**WORK ORDER**
Set down, please, exactly the lines below that run from the line with "You are a computer-use agent." to the line with "The image size is (1366, 768).", both lines included.

**MATERIAL PROVIDED**
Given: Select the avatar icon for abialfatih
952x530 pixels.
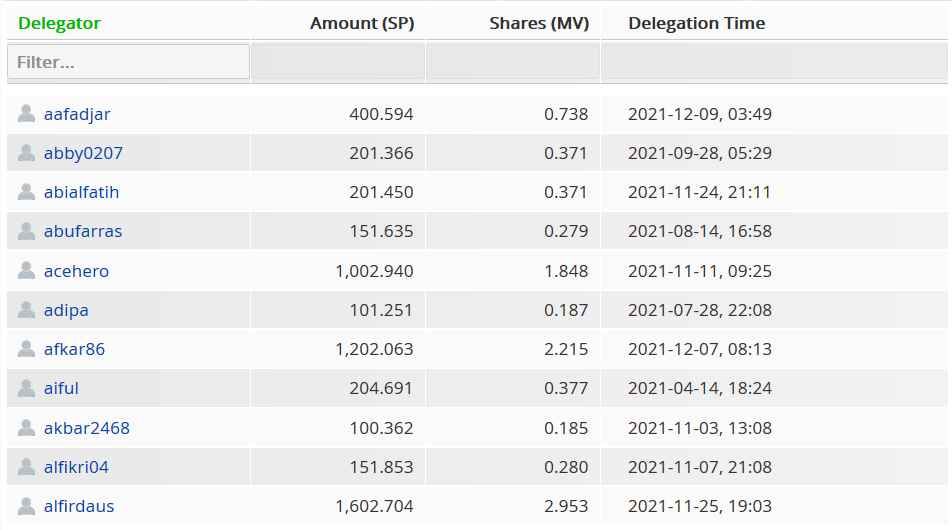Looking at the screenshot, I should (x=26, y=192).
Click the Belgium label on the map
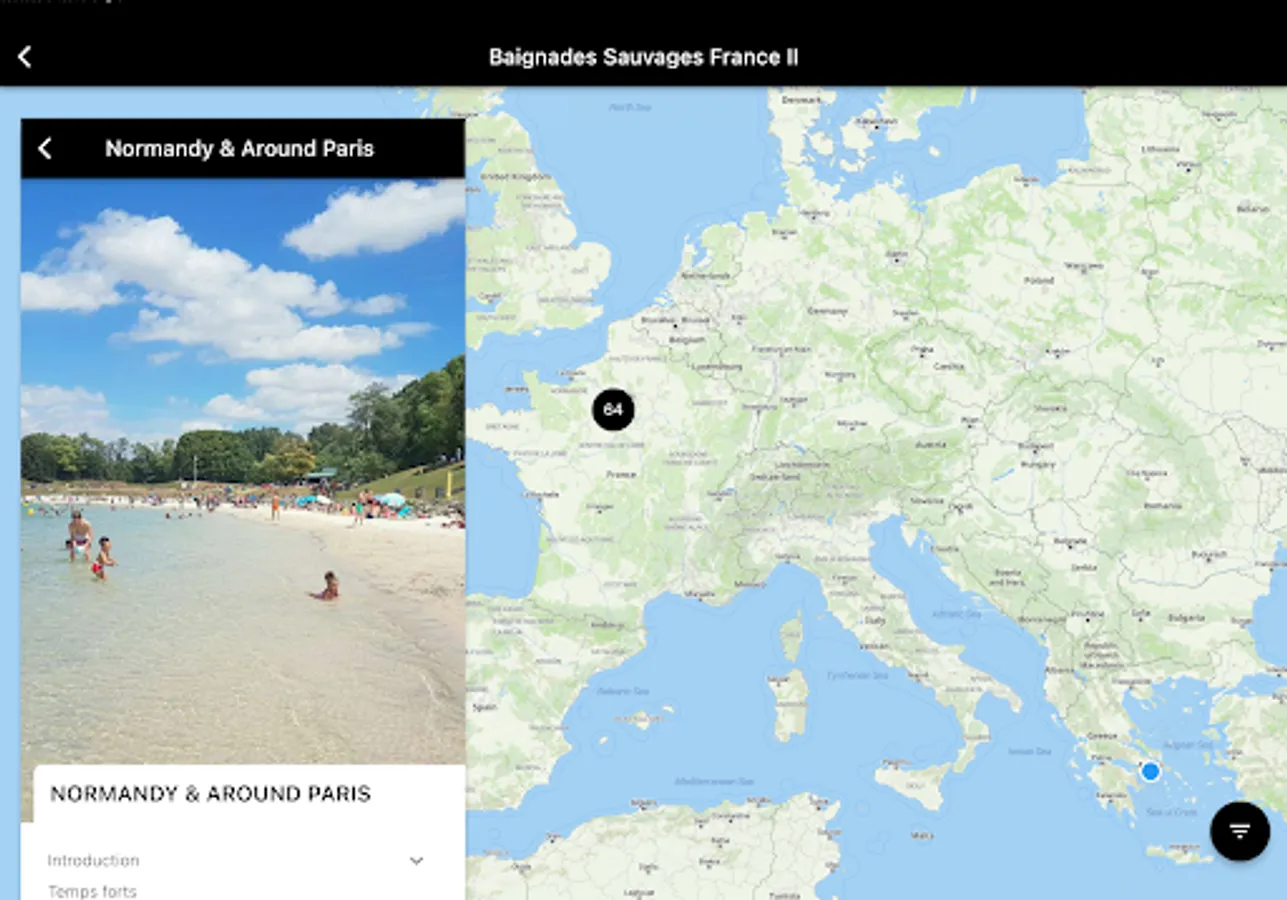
...
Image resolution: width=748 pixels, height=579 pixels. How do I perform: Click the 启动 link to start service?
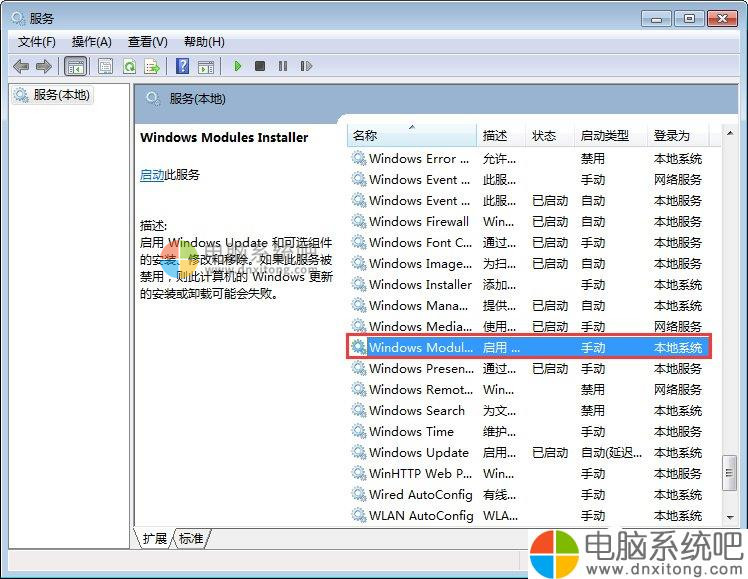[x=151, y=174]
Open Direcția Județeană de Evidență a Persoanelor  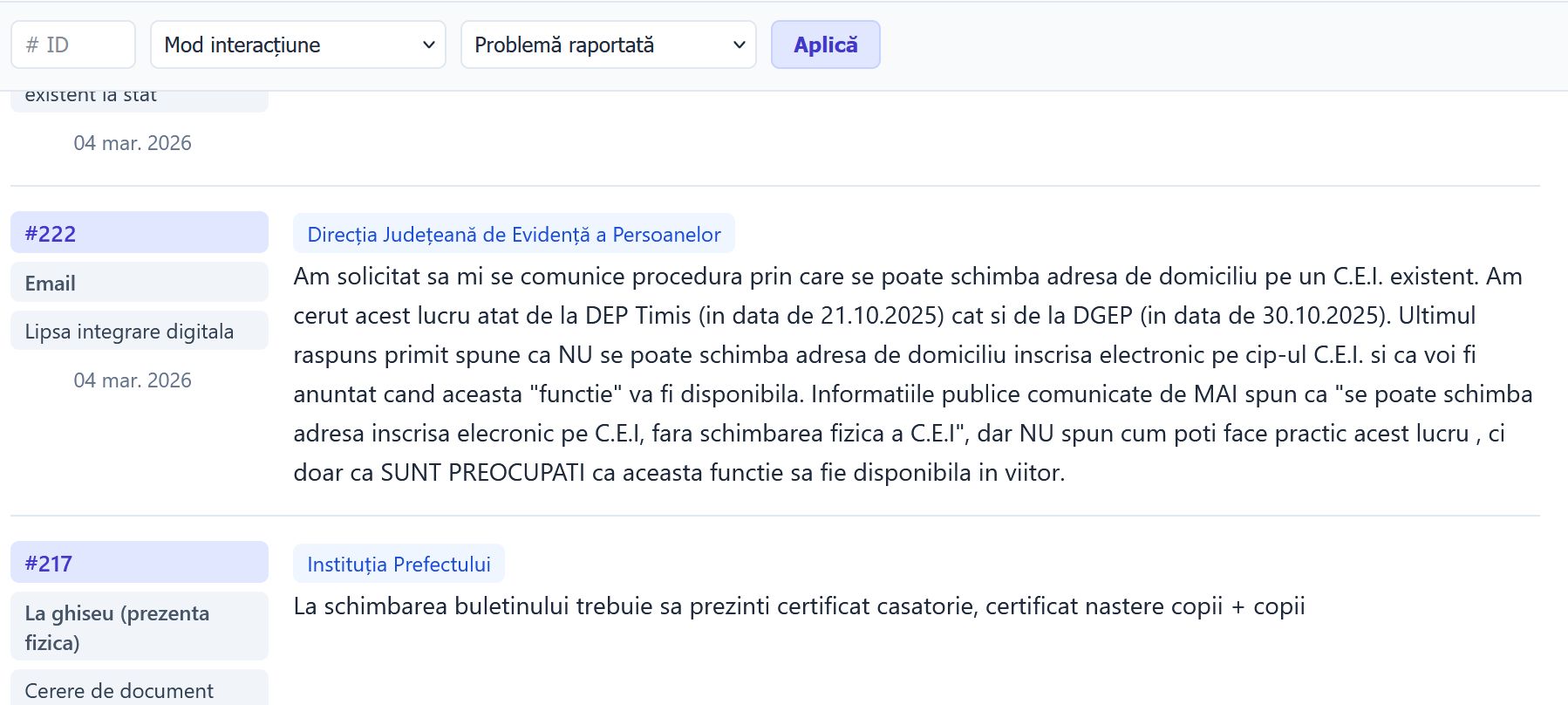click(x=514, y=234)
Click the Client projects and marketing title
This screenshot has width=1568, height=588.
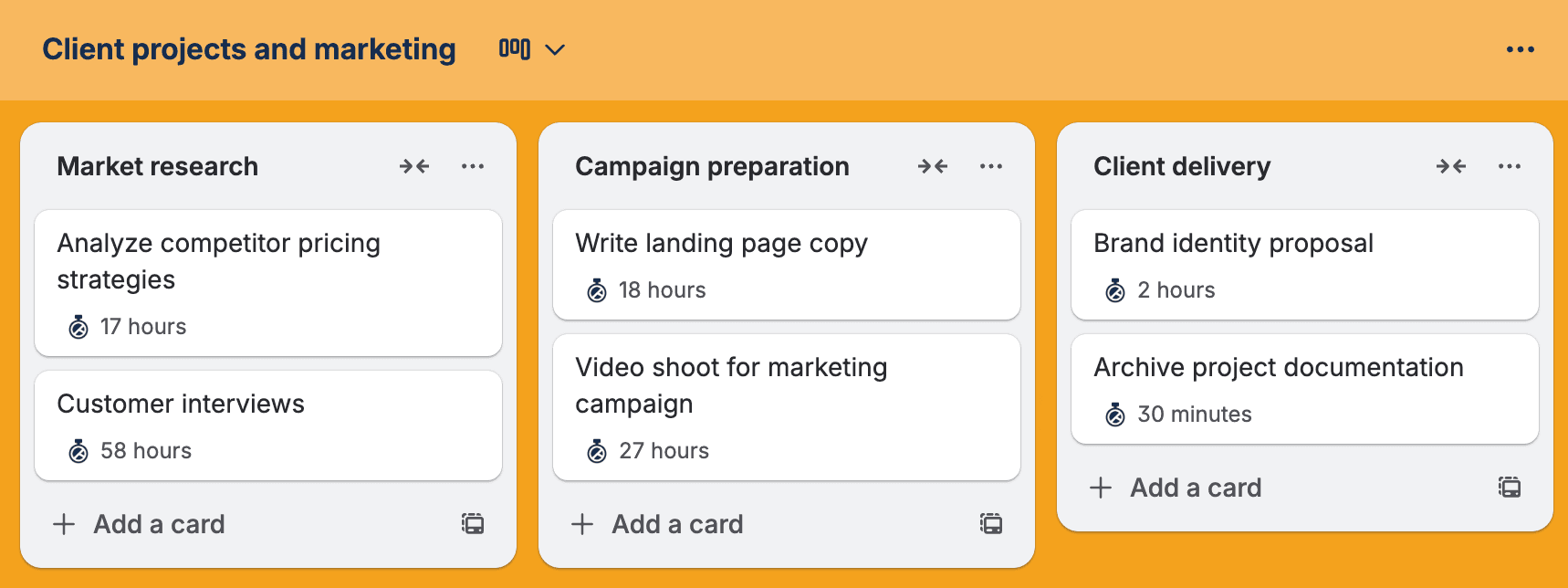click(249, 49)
...
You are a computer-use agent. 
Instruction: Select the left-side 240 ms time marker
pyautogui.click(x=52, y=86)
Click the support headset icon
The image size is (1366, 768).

**ANSWER**
You are a computer-use agent. 
Instruction: Select the left-side 240 ms time marker
pyautogui.click(x=52, y=86)
Click the support headset icon
The image size is (1366, 768).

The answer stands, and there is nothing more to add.